Lesson learned, test your migrations on the big dataset

Data migrations:

Oh I can do this in an hour. Two tops.

Two days later: (╯°□°）╯︵ ┻━┻
— Swizec Teller (@Swizec) August 20, 2015

On Thursday we pushed to production. Three months worth of code went from no users, to thousands of users. Or hundreds. Depends how you count.

My point is, our code went through the ultimate integration test - the real world.

The whole thing was much less intense than expected. We pushed in the middle of the night, ran our migrations, waited 36 minutes for them to run, ate some pizza while waiting for the fires to start, and went home when they didn't. An uneventful deploy is the best kind of deploy.

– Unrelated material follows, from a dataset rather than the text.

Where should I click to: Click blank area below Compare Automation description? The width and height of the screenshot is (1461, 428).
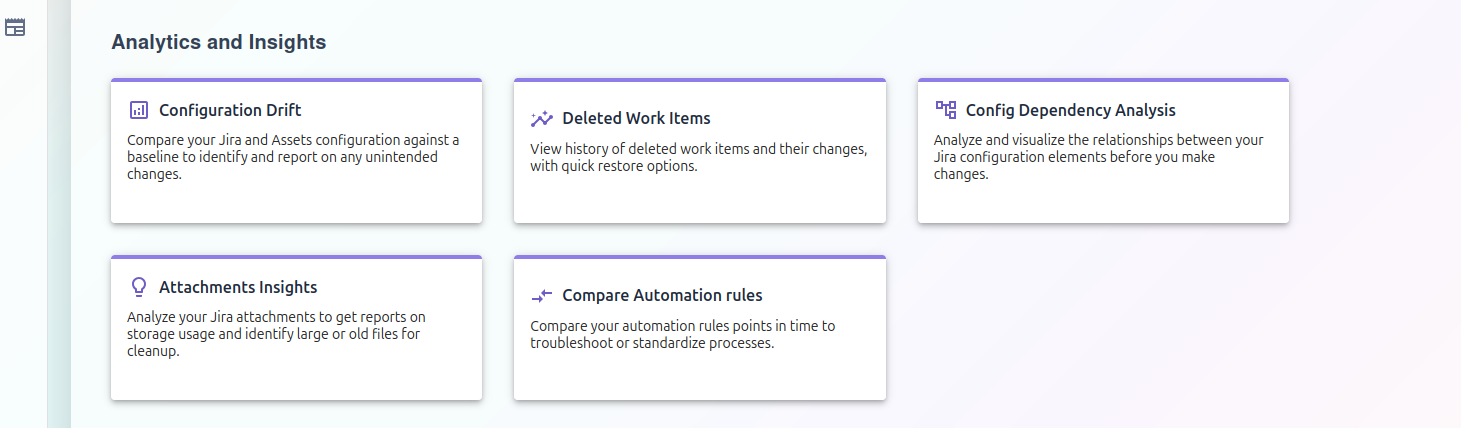[698, 376]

Well okay, I say no fires started, but that's not quite true. The whole engineering team has spent the last couple of days fixing known bugs that slipped through, squashing unknown bugs that users on strange computers in strange lands discovered by clicking something they shouldn't, manually tweaking the production database to get people out of unforeseen corner cases, and implementing some features we forgot we needed.

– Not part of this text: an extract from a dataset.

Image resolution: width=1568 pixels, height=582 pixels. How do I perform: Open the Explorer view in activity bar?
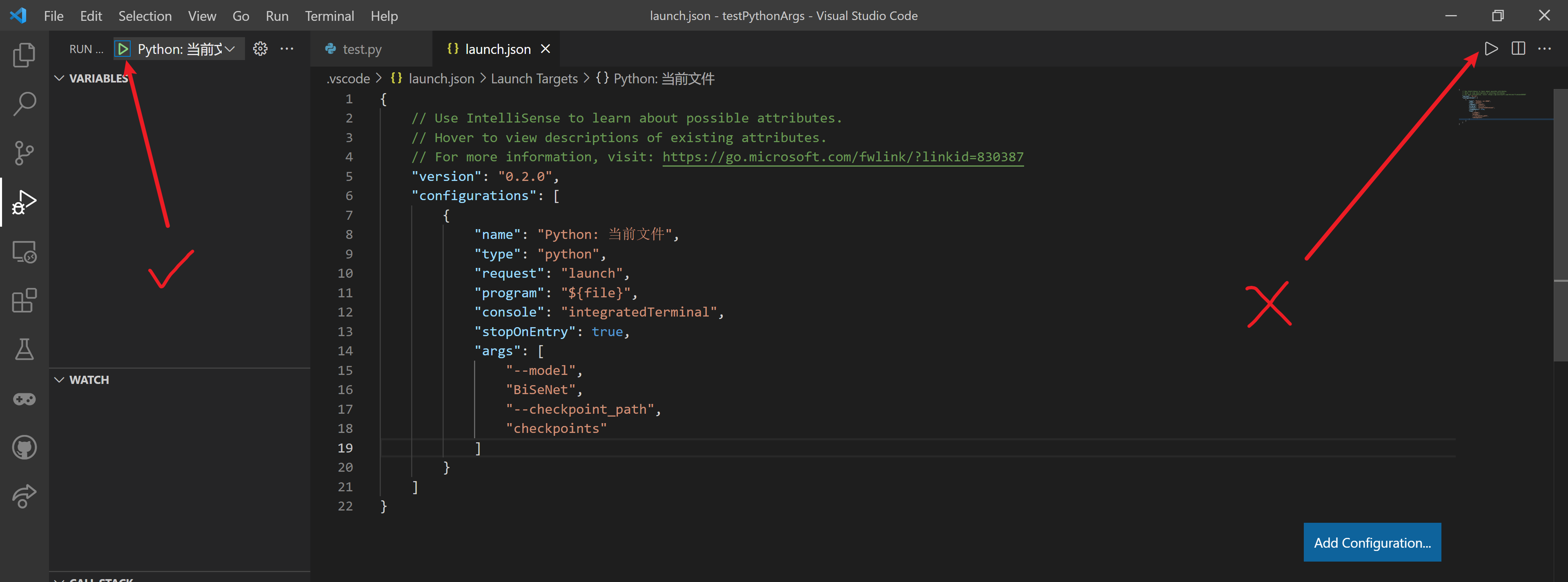pyautogui.click(x=24, y=55)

Such is life without QA. You forget things.

As David Heinemeier Hansson once said: it's not worth fixing, if a user doesn't complain about it.

Right?

I kid, we knew hiccups would happen. Hair-on-fire mode lasting just three days after a major deploy is good. Very good.

That moment when workers run while you're importing data and duplicate ids and your db doesn't get primary keys and rails gets confused.
— Swizec Teller (@Swizec) August 21, 2015

But the week before was the most frustrating week of my life. I was this close to tearing my hair out, punching my computer in the face, and taking up goat farming. This close. does the this close finger gesture

I was doing a test run of the database migrations we accumulated in those three months. Shouldn't take more than two hours, right? Wrong. It took a week.

Some of our database migrations are also data migrations. Mistake no. 1.

None of our new migrations that we've had for three months have ever been run against the full database. Mistake no. 2.

Our whole database is under 500,000 lines. The entire data dump falls well under 200 megabytes. Our database is tiny. What could possibly go wrong?

Oh so very much could.

Most migrations ran in a fraction of a second. Many took a second or two. A few beasts took ten minutes.

Ten whole minutes for a single migration on a tiny database. The mind recoils in horror, unable to understand what could be taking so long.

When we wrote a migration, we tested it on our local machines. 2.3 gigahertz computers with six or eight CPU cores, 16 gigabytes of memory, a solid state drive, and a database that could fit on a floppy drive.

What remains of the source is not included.